Which is quite right. Or so I believe.
Then the chapter ends with a call to arms: “What is my case? Simply that our most important task is to get off our present collision course. And who is there to tackle such a task? I think every one of us, whether old or young, powerful or powerless, rich or poor, influential or uninfluential. To talk about the future is useful only if it leads to action now. And what can we do now, while we are still in the position of ‘never having had it so good’? To say the least – which is already very much -we must thoroughly understand the problem and begin to see the possibility of evolving a new life-style, with new methods of production and new patterns of consumption: a life-style designed for permanence…”
What happened next?
So how is wealth created if we throw out the traditional trio of capitals – land, labour and manufactured capital?
One of the problems is that, in the traditional model, you are allowed to substitute one capital for another, which means that it is OK to trash the planet – as long as one of the other types of capital takes its place.
That doesn’t work, said the late David Pearce, the doyen of the environmental economists and the author of Blueprint for a Small Planet: “There are many types of environmental assets for which there are no substitutes.”
Paul Ekins, the first director of the New Economics Foundation, wrote a book called Wealth Beyond Measure: An atlas of new economics. It was published by Gaia Books in London in 1992 – to coincide with the Earth Summit that year in Rio de Janeiro.

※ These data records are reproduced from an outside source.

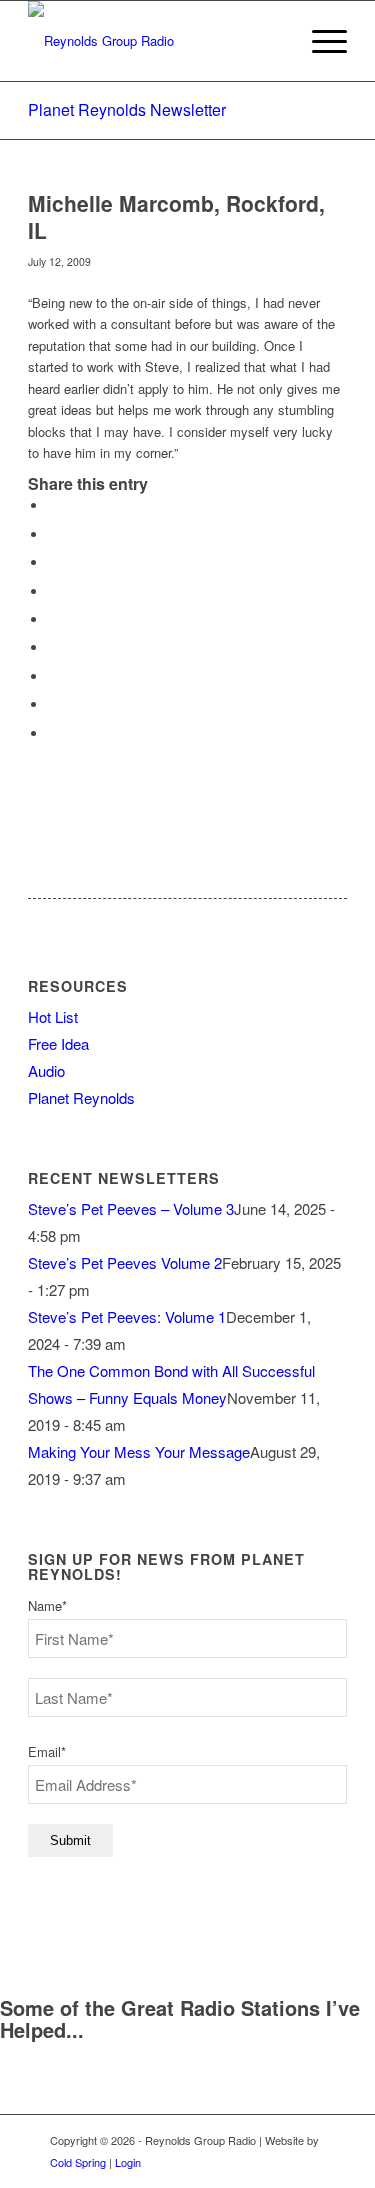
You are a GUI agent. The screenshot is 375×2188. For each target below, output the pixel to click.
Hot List (53, 1016)
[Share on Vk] (53, 676)
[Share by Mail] (53, 733)
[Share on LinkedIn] (53, 619)
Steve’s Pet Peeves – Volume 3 (131, 1208)
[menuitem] (319, 41)
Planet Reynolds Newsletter (127, 109)
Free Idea (58, 1043)
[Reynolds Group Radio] (155, 41)
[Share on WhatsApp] (53, 562)
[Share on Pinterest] (53, 591)
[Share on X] (53, 534)
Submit (70, 1840)
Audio (46, 1070)
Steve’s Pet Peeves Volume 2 (125, 1262)
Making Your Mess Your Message (139, 1451)
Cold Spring (78, 2162)
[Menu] (319, 41)
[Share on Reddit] (53, 704)
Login (128, 2162)
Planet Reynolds (81, 1097)
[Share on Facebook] (53, 505)
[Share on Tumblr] (53, 647)
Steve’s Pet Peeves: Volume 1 (127, 1316)
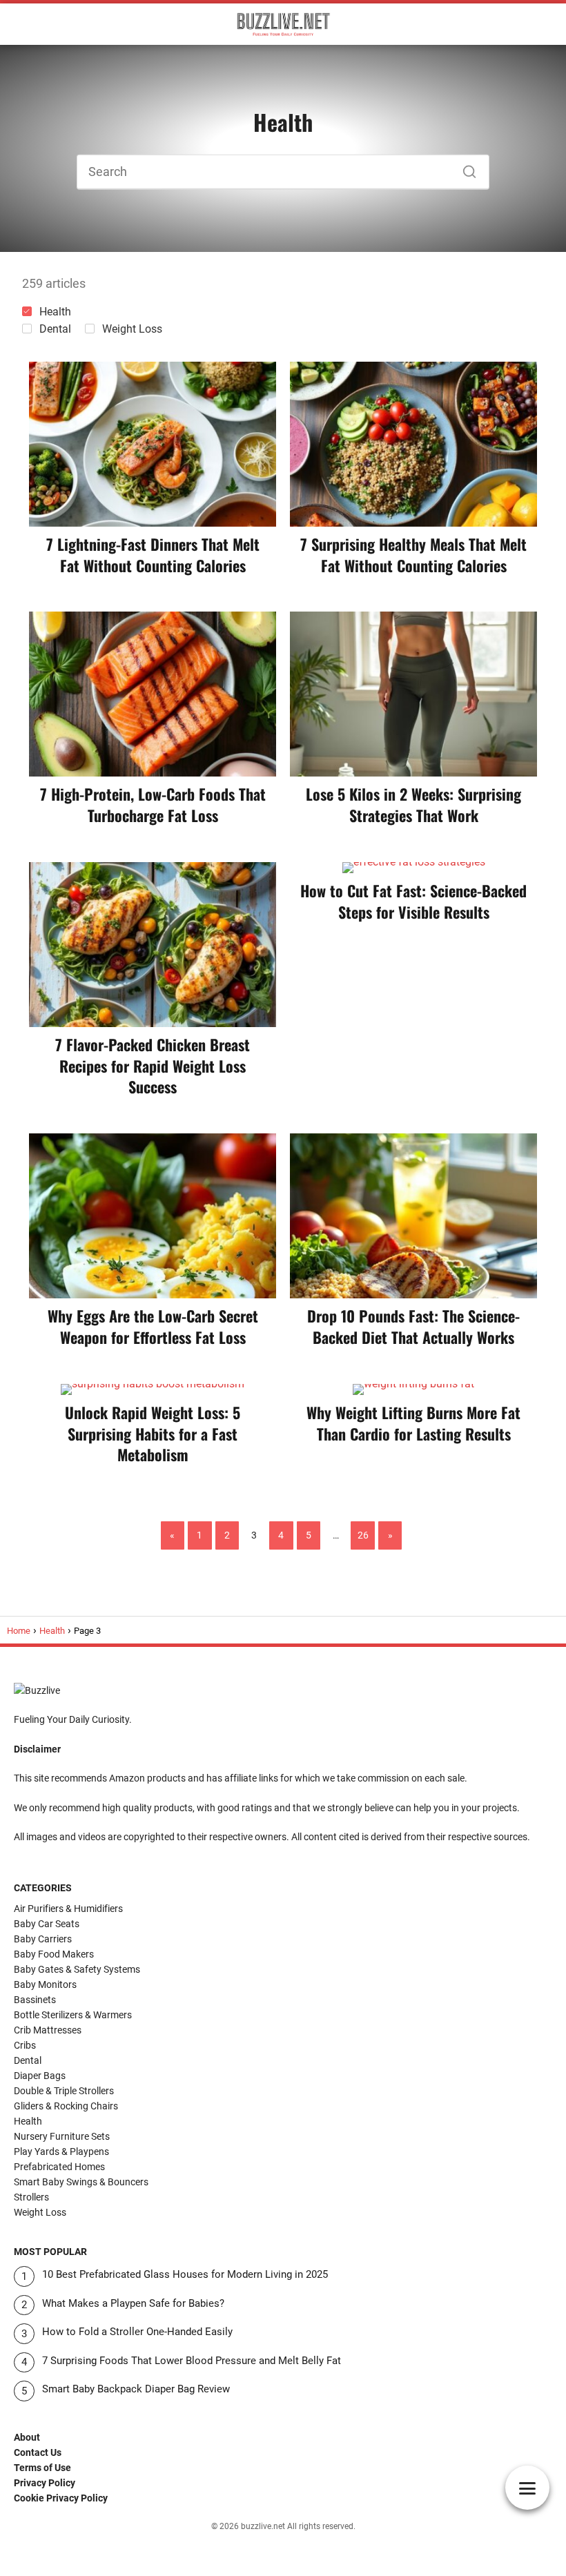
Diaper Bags (40, 2075)
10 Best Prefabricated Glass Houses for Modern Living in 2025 (185, 2274)
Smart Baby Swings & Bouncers (81, 2181)
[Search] (464, 168)
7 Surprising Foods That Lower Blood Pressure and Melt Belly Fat (191, 2360)
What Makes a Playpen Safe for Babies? (133, 2303)
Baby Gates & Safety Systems (77, 1969)
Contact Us (37, 2452)
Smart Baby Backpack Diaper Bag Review (136, 2389)
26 (363, 1535)
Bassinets (35, 1999)
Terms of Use (42, 2467)
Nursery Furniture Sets (62, 2136)
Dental (55, 328)
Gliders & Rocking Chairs (66, 2105)
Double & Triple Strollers (64, 2090)
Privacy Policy (44, 2482)
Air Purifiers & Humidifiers (68, 1908)
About (27, 2437)
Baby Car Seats (46, 1923)
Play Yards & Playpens (61, 2151)
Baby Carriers (43, 1938)
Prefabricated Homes (59, 2166)
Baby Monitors (45, 1984)
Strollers (31, 2197)
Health (55, 311)
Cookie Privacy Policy (61, 2498)
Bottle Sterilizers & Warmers (73, 2014)
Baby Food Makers (54, 1954)
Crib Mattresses (47, 2030)
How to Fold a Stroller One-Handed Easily (137, 2331)
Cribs (25, 2045)
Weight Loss (132, 328)
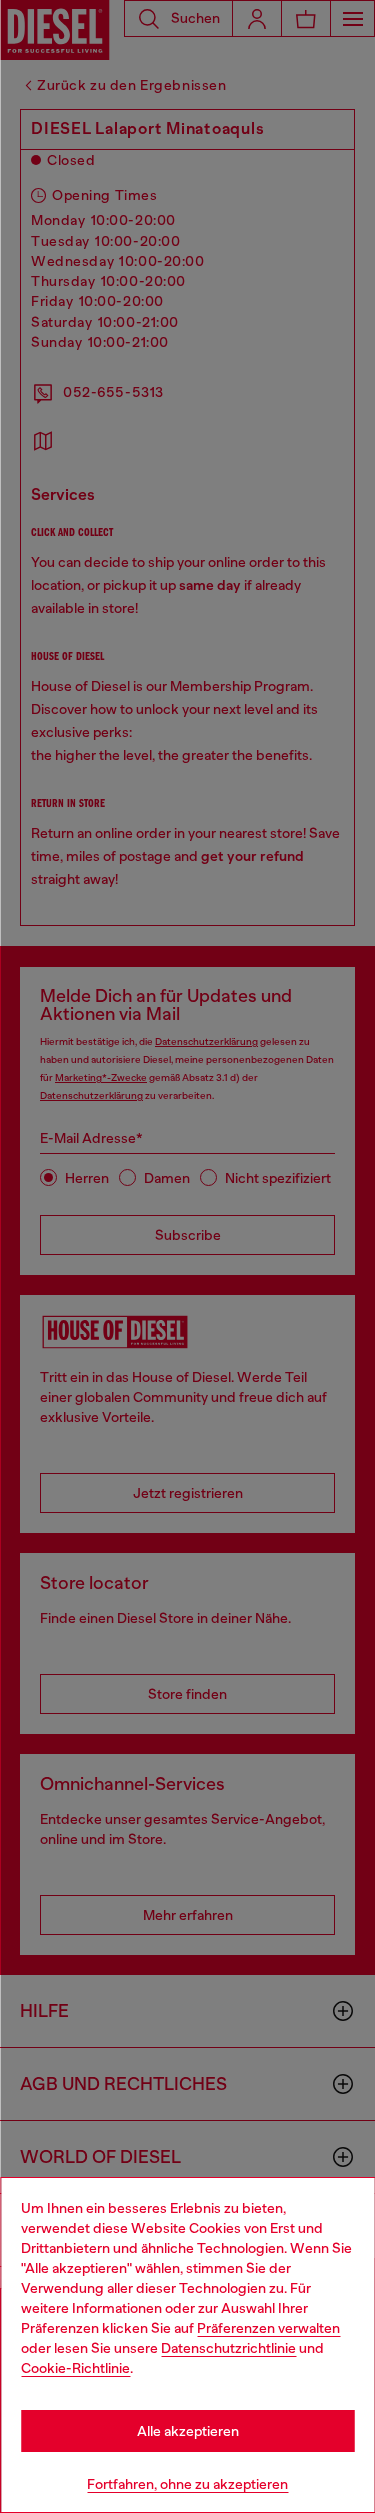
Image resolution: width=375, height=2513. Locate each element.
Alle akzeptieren (188, 2431)
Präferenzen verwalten (268, 2328)
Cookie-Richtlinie (75, 2368)
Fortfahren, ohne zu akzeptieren (187, 2484)
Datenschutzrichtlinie (228, 2348)
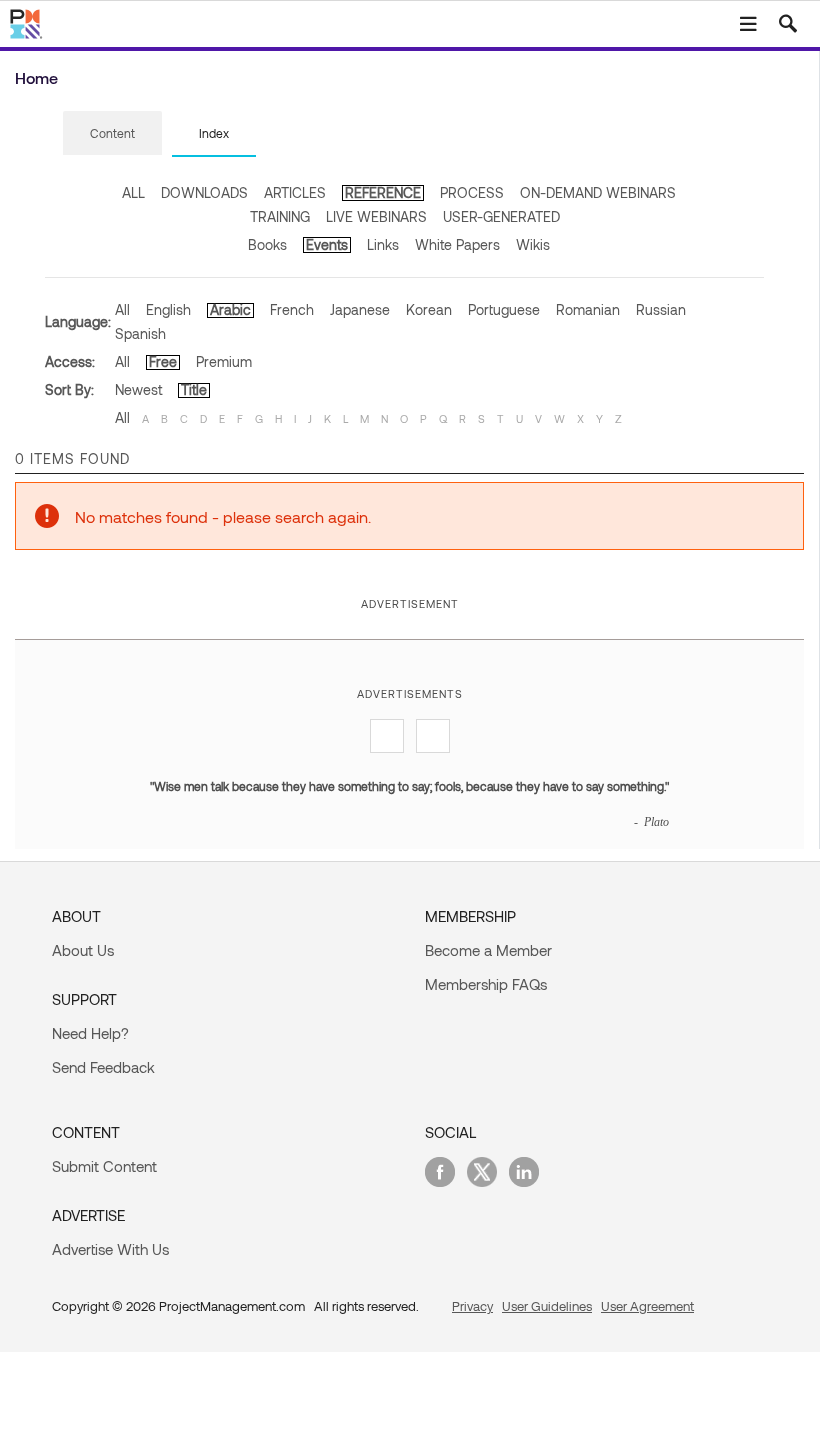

He proposed a different system that had four capitals, rather than the traditional three – ecological or natural capital, human capital (people and ideas), social and organizational capital, and manufactured capital (tools, machines and infrastructure).
Thirty years on, we might make that five by dividing the social from the organizational capital, because we know so much more about social capital (communities) and organizational capital (institutions and laws).
Since then, all these different capitals have gone their own sweet ways, with the socioeconomists primarily interested in social capital, the institutional economists in organizational capital, the environmental economists in natural capital – and the patent lawyers in intellectual capital.
In this way, the insights that began with Schumacher have become scattered to the winds.
Questions for Discussion…
- Alvin Toffler, a contemporary of Schumacher’s who wrote Future Shock, used to ask business managers what it would cost them – in real cash terms – if none of their executives had ever been toilet-trained. What aspects of life do you think are vital for creating wealth?
- Could Schumacher’s ‘problem of production’ ever be solved?
- Can you define Schumacher’s phrase ‘substance of man’ which industrial production “eats into”?
- “Few people will be easily convinced that the challenge to man’s future cannot be met by making marginal adjustments here or there, or, possibly, by changing the political system,” says Schumacher at the end of Chapter 1. Are you one of them? What adjustments need to be made?